Gold Coast chef Noa Begic was repeatedly punched and ground in to the concrete floor of the station’s basement with his hands cuffed behind his back in January 2012.
While two officers responsible for the attack were given a slap over the wrist, the officer who allegedly leaked video footage to The Courier-Mail is now facing charges including misconduct and abuse of public office and fraud.
Rick Flori was a sergeant at Surfers Paradise police station at the time of the incident and his house was raided by officers from the Ethical Standards Command weeks later. He was ‘reassigned’ and has been fighting to clear his name ever since.
Sgt Flori was formally notified of the charges yesterday but vowed to fight them. “I intend on fighting the charges to the full extent of the law,” he said in a statement.
Of the four officers involved in the attack, only two ever faced disciplinary action and one of those – a sergeant seen washing away blood with a bucket of water – retired from the service before any findings were made.

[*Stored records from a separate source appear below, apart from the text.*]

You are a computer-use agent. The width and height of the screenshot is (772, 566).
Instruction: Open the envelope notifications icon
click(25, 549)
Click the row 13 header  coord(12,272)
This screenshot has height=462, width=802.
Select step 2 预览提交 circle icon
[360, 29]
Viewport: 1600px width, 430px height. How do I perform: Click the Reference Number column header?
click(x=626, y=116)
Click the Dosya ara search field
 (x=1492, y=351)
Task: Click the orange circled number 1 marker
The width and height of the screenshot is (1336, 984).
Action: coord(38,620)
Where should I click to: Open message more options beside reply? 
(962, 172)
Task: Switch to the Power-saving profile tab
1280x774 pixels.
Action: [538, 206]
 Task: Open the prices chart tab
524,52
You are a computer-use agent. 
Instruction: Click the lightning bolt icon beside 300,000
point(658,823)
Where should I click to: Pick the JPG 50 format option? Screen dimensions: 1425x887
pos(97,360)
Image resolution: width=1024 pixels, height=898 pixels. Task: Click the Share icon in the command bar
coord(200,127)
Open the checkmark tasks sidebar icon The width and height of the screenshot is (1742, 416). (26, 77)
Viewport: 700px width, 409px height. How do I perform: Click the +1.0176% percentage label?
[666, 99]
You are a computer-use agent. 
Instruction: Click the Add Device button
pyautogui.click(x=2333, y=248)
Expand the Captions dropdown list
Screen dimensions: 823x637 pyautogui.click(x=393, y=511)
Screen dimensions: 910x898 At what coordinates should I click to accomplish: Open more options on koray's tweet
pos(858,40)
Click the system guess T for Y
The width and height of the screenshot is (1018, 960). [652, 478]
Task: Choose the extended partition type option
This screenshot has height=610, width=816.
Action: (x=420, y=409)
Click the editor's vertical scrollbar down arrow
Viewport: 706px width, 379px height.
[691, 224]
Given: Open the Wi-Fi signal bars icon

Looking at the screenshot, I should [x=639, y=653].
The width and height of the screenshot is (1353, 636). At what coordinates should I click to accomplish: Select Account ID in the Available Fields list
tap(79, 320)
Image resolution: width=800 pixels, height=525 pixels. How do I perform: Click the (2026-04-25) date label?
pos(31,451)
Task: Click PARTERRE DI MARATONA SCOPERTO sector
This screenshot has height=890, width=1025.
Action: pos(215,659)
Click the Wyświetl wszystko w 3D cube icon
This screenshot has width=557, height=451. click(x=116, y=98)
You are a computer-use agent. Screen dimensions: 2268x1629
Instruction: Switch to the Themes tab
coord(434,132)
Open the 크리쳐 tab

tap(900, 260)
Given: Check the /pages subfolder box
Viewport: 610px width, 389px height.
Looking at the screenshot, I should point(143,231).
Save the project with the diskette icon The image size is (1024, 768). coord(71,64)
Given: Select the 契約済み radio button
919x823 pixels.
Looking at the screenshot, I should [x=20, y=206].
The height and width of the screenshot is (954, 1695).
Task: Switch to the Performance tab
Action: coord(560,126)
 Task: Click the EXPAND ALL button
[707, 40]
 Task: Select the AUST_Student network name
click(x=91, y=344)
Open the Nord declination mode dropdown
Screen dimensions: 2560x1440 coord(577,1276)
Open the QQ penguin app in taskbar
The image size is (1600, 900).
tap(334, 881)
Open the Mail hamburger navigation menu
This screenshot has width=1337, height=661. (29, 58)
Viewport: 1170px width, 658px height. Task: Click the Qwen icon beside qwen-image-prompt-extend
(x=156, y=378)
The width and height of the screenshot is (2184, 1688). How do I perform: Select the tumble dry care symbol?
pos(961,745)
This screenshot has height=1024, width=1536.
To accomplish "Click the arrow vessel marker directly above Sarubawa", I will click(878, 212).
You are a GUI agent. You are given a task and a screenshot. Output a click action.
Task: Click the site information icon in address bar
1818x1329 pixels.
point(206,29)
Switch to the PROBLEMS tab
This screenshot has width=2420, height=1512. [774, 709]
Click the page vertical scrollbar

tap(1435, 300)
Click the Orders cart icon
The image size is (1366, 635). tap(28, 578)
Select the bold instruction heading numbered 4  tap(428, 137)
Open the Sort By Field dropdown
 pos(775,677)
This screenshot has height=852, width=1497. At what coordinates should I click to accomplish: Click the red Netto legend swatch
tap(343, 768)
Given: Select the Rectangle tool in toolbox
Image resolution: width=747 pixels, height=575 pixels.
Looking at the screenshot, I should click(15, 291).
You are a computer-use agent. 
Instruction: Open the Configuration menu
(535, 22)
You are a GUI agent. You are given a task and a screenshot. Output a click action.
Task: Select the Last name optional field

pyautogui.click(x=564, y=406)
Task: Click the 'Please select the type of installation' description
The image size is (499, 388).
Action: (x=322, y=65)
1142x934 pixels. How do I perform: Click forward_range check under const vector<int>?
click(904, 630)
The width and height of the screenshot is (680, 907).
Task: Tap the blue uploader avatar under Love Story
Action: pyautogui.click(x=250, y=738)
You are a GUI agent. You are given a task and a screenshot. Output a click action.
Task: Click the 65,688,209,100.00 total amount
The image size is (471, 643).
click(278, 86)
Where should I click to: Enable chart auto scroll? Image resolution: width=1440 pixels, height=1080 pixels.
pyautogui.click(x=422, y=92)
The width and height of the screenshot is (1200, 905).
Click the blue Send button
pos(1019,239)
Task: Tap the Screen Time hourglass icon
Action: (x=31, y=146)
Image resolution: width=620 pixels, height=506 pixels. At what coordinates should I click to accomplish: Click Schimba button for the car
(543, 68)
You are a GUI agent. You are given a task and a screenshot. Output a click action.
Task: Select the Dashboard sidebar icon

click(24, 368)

The officer caught throwing punches was stood down, but has since been reinstated without demotion.
Charges of public nuisance and obstruct police against Mr Begic were eventually dropped.
Mr Begic, who settled out of court in his own action against the QPS, is now prevented from speaking about the incident, but at the time he paid tribute to those who ensured the video footage came to light.
White knight Renee Eaves, who has helped both men in their battles against the QPS, said the charges against Sgt Flori were a disgrace. “There are many good police within the organisation without a voice and intimidated by these types of actions,” she said. “They are too scared to report misconduct for fear of workplace harassment or intimidation.”
Monday, May 18, 2015
Queensland police misconduct doubles with allegations over drugs, assault and drink-driving
IS Queensland returning to the days of the Moonlight State?
Police in Queensland have been misbehaving in record numbers, being stood down or suspended over serious allegations of domestic violence, drugs, drink-driving and assault, according to the The Courier-Mail.
One police employee was taken off duty every fortnight for alleged misconduct in the state in 2014-15, with 10 removed in the past six weeks.
A 39-year-old male senior constable was stood down this week ahead of an investigation into accusations related to the use of excessive force, wilful damage of a service vehicle and falsifying training records.
The number removed from a position with the service has almost doubled in the past two years from 14 to 27, The Courier-Mail reported.
Police confirmed 12 officers and staff were stood down and 15 suspended this year over serious allegations including drug use, stealing and assault, but refused to confirm how many were sacked or faced disciplinary action, according to The Courier-Mail
Four members of staff were removed from the service on disciplinary grounds in the past month alone, police reports show.
On April 30, a 36-year-old male constable from Brisbane was charged with drink-driving offences while off duty. The officer had not been stood down from his position.
A day earlier, a 27-year-old female constable was stood down pending a disciplinary investigation into the submission of false and misleading information, and being untruthful to an officer investigating a disciplinary matter.
On April 27, a 40-year-old male senior constable was arrested and charged with a number of offences including possession of unlicensed weapons.
And on April 23, a police liaison officer, aged 27, was dismissed ahead of a disciplinary proceeding relating to an allegation of dangerous driving.
Two officers were stood down in the past year for allegations of domestic violence, including a first-year Brisbane constable in August. Both are subject to investigation.
Brisbane senior constable Nicholas Sheahan was fined $750 after pleading guilty to a range of charges including possession of illicit drugs. He resigned from the force shortly after the drugs were found at his home in June last year.
The officer was once labelled a “hero” after saving a life on the state capital’s Story Bridge
The actions of officers who have faced court are examined by Queensland Police Service’s Ethical Standards Command.